Some parents said they first enrolled their children in the program because they wanted their children to feel less lonely, and agreed the program later allowed both themselves and their children to better understand the U.S. education system.
“A lot of our graduates, their parents would say my kid adapts so much better after coming here,” said Wang, who has been teaching at the center for three years. “They come here, they learn all the routines. They learn they need to line up to wash their hands, they learn they need to wait, and they know how to play with others because they have this environment.”
Jingzi Liu, 28, said she started bringing her 17-month-old daughter to the center last month because she felt her daughter was lonely at home.
Another parent YunQin Li, 30, who has been bringing her 2-year-old son to the center for a year, also said she first brought her only child for fear he would be lonesome.
Li, who has been in the U.S. for almost six years, said in Mandarin that her goal was for him to be “more open, cheerful, active and make more friends.”

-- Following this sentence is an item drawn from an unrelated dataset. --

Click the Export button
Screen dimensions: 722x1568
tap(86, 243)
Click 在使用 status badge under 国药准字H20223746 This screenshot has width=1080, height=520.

His grandmother had also wanted them to attend the classes because they had no friends in this foreign country, she added.
Both parents said they believed the Western-styled classes, where the teachers are friendly and nurturing and where the kids learn to take initiative by speaking up and choosing what they want to play with, will help their children assimilate better when they attend an American school in the future.
Speaking in Mandarin, Liu, who has been in the U.S. for 12 years, said, “At home, she is the only child, and does not know how to share or how to work in a group, but here, she knows and learns all these and it will help her adapt to American schools easier.”
While most parents bring their children to the center to expose them to education in the U.S., some other parents bring their children there to keep them connected to their Chinese roots.
Emergency room physician’s assistant Jason Leung, 34, who moved to the U.S. from a small village near Guangdong province some 20 years ago, has been bringing his 1-year-old daughter to the class for the past three months.
“Right now, I just try to instill some more, as much Chinese culture as possible in her cause her whole life will be immersed in the American society, so I don’t think there’s any harm to give some Chinese cultural stuff here,” said Leung.
He added he hopes the first language she learns will be Mandarin “because she’ll be exposed to English her whole life.”
“Hopefully she can still speak some Chinese when she grows up and know about the Chinese holidays and just like, Chinese values and stuff like that, hopefully she will retain some of that,” he said.
“We don’t want her to forget about her heritage.”